Fonte:
Una terza ragione di potenziale instabilità per la nuova coalizione M5S-Pd è la struttura valoriale su cui poggiano i rispettivi elettorati. Questo è quanto emerge dalla tabella seguente.

Tab. 1. Preferenze degli elettori su macro-tematiche 

Pd

M5S

Lega

L’ antifascismo è un valore

78%

47%

15%

Il capitalismo dovrebbe essere completamente cambiato/dovrebbe essere riformato

86%

81%

78%

La globalizzazione ha un effetto negativo

25%

59%

58%

Fonte: Dati Swg. Domanda su antifascismo (luglio 2019), su globalizzazione e capitalismo (agosto 2019)

Le differenze più rilevanti tra gli elettori del Pd e del M5S emergono in relazione agli atteggiamenti sull’antifascismo e sulla globalizzazione. Il primo rappresenta un valore irrinunciabile per gli elettori del Pd, mentre la questione è decisamente più divisiva per il M5S e un ricordo del passato per gli elettori della Lega. Per quanto riguarda la globalizzazione, gli elettori del M5S e del Pd sono chiaramente distanti: il 59% degli elettori M5S pensa che la globalizzazione abbia portato più svantaggi che vantaggi, mentre gli elettori Pd sono meno preoccupati. Più vicine sono invece le posizioni sul capitalismo e sulla possibilità di cambiarlo. Circa l'80% degli elettori dei tre partiti ritiene che sia necessaria una sua riforma. Tuttavia, mentre un terzo dell'elettorato M5S ritiene che il capitalismo debba essere completamente modificato, solo il 16% e il 15% degli elettori del Pd e della Lega condividono questa opinione.

Obiettivo del compito: Trascrivi per intero la fonte qui sopra sugli elettorati di M5S e Pd, senza cambiare nulla.

Materiale estratto:
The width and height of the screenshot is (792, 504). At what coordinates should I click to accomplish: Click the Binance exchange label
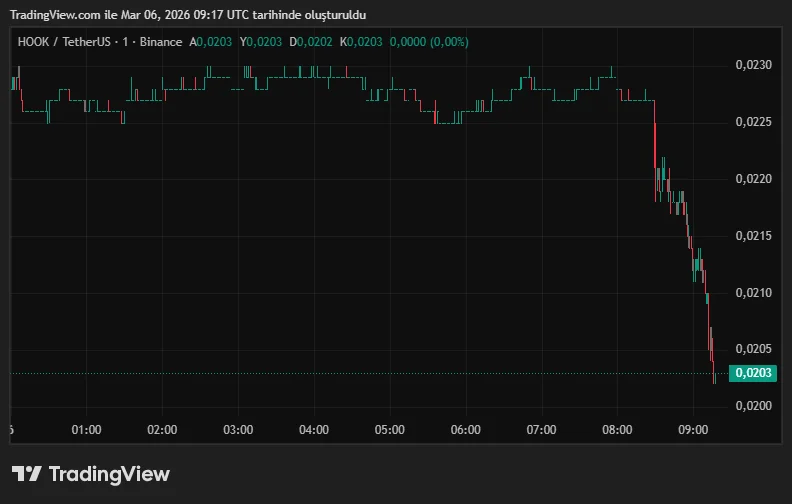click(x=160, y=42)
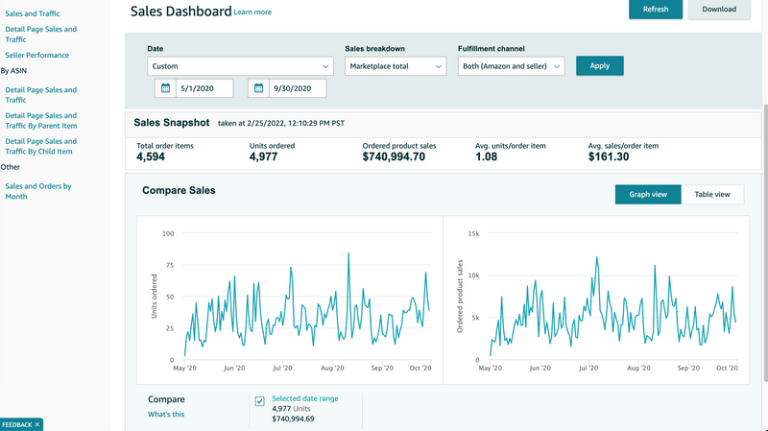Open the Learn more link
Viewport: 768px width, 431px height.
tap(252, 12)
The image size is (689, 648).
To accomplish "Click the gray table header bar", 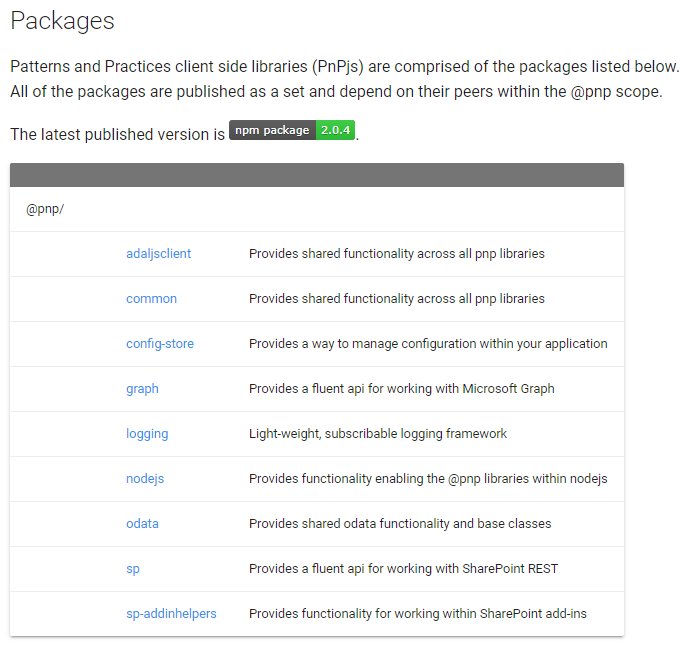I will click(317, 175).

Risposta scritta:
Una terza ragione di potenziale instabilità per la nuova coalizione M5S-Pd è la struttura valoriale su cui poggiano i rispettivi elettorati. Questo è quanto emerge dalla tabella seguente.

Tab. 1. Preferenze degli elettori su macro-tematiche 

Pd

M5S

Lega

L’ antifascismo è un valore

78%

47%

15%

Il capitalismo dovrebbe essere completamente cambiato/dovrebbe essere riformato

86%

81%

78%

La globalizzazione ha un effetto negativo

25%

59%

58%

Fonte: Dati Swg. Domanda su antifascismo (luglio 2019), su globalizzazione e capitalismo (agosto 2019)

Le differenze più rilevanti tra gli elettori del Pd e del M5S emergono in relazione agli atteggiamenti sull’antifascismo e sulla globalizzazione. Il primo rappresenta un valore irrinunciabile per gli elettori del Pd, mentre la questione è decisamente più divisiva per il M5S e un ricordo del passato per gli elettori della Lega. Per quanto riguarda la globalizzazione, gli elettori del M5S e del Pd sono chiaramente distanti: il 59% degli elettori M5S pensa che la globalizzazione abbia portato più svantaggi che vantaggi, mentre gli elettori Pd sono meno preoccupati. Più vicine sono invece le posizioni sul capitalismo e sulla possibilità di cambiarlo. Circa l'80% degli elettori dei tre partiti ritiene che sia necessaria una sua riforma. Tuttavia, mentre un terzo dell'elettorato M5S ritiene che il capitalismo debba essere completamente modificato, solo il 16% e il 15% degli elettori del Pd e della Lega condividono questa opinione.